Ordem de serviço - Por favor, cite literalmente a parte do texto sobre o plantio de mudas que começa em "Outro contratempo foi" e termina em "redirecionamento da data.".

Trecho -
......
Outro contratempo foi um clima mais seco do que o esperado este ano. Rabelo, do Ambiental Mudas, esclareceu, por exemplo, que o grupo técnico envolvido com a coleta de sementes e a formação de mudas decidiu adiar o plantio em campo definitivo para novembro de 2021 – início da próxima estação chuvosa. “Será uma garantia maior para que as plantas se estabeleçam”, informou. O plano inicial era realizar o plantio já no fim de 2020, mas um período de seca acima do esperado obrigou ao redirecionamento da data.
Um momento da reunião que deixou os participantes bastante satisfeitos foi quando Thiago P. Pires, do Jardim Botânico de Jundiaí, mostrou, ao vivo, as mudinhas no viveiro, já vigorosamente brotadas e em pleno desenvolvimento. São 330 mudas de jequitibá-rosa e jacarandá-da-bahia. Thiago explicou, porém, que não foi possível, em razão das restrições da pandemia, coletar mais sementes em unidades de conservação como o previsto – já que várias, por força de lei, tiveram de ficar fechadas por causa do isolamento social. De todo modo, Jean-Christophe ficou visivelmente satisfeito com o que viu – “Muito bonito”, disse ele, após a apresentação de Thiago.
......
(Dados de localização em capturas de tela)

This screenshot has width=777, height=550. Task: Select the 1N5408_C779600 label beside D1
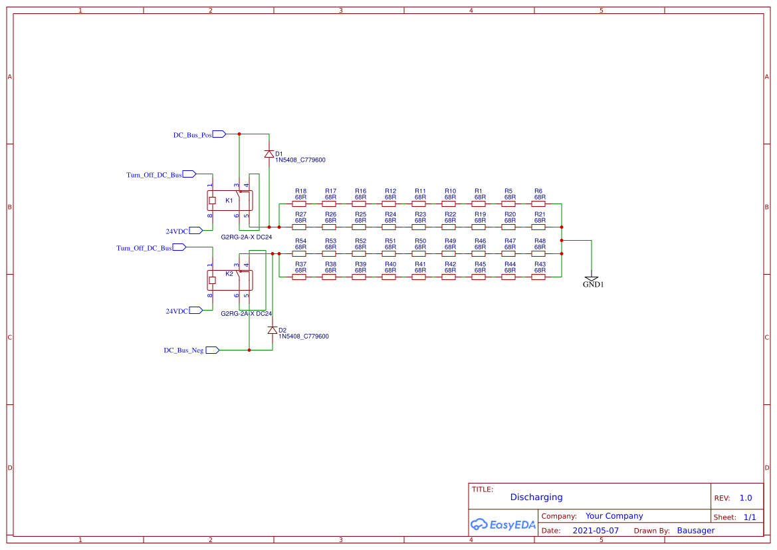[300, 160]
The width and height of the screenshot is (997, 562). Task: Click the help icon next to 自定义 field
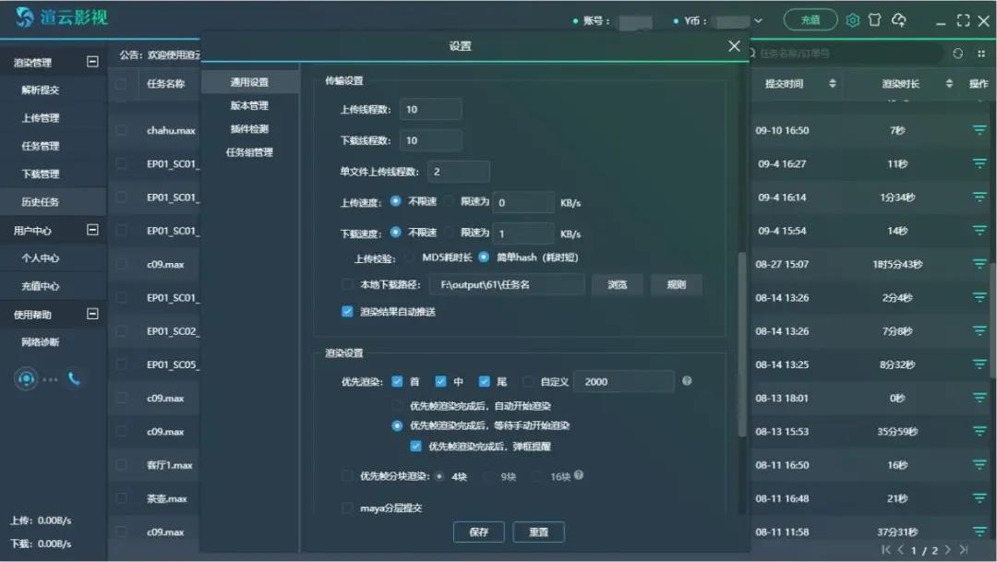(687, 381)
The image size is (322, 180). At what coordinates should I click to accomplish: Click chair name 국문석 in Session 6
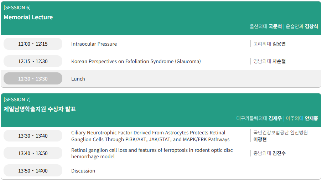275,26

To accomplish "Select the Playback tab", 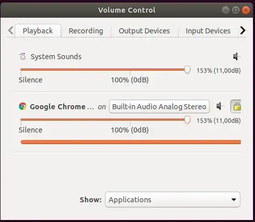I will pyautogui.click(x=38, y=31).
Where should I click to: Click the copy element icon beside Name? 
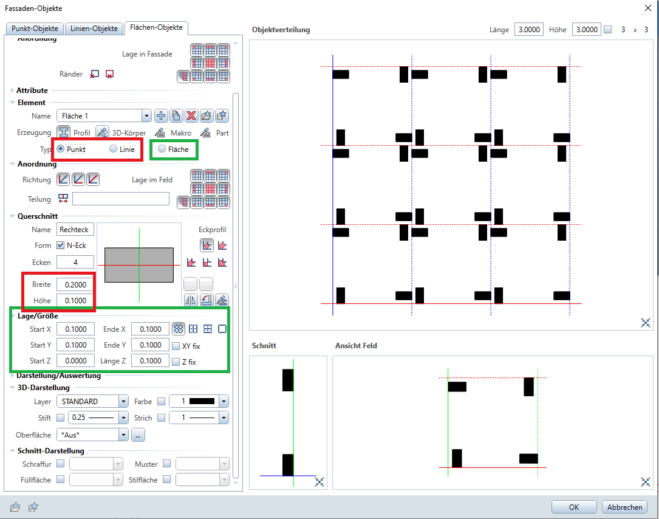[176, 116]
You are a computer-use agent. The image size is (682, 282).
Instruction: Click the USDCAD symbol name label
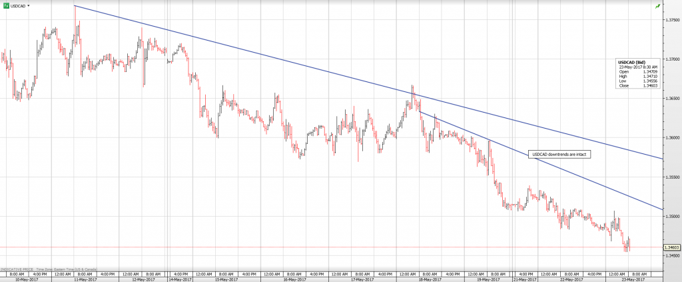pos(17,5)
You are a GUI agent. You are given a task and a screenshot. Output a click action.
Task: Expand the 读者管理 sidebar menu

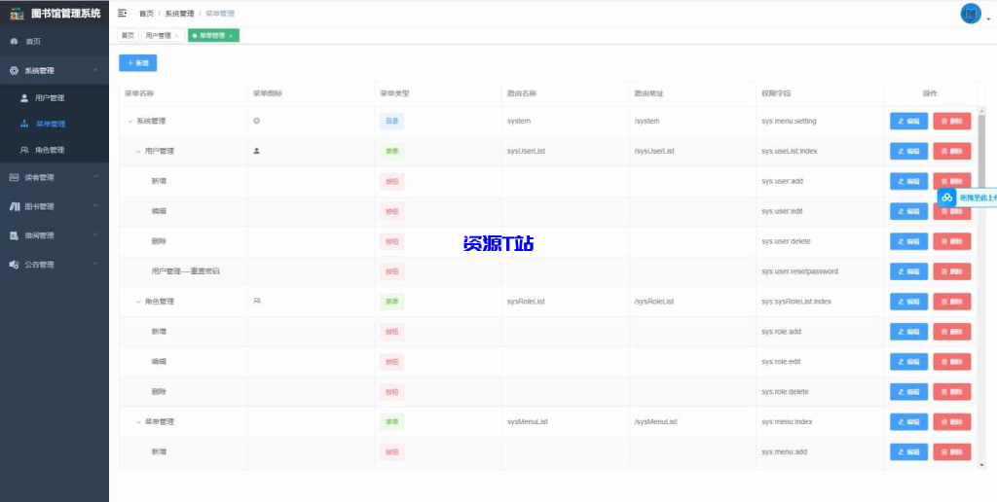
......
Resultado do exercício -
Outro contratempo foi um clima mais seco do que o esperado este ano. Rabelo, do Ambiental Mudas, esclareceu, por exemplo, que o grupo técnico envolvido com a coleta de sementes e a formação de mudas decidiu adiar o plantio em campo definitivo para novembro de 2021 – início da próxima estação chuvosa. “Será uma garantia maior para que as plantas se estabeleçam”, informou. O plano inicial era realizar o plantio já no fim de 2020, mas um período de seca acima do esperado obrigou ao redirecionamento da data.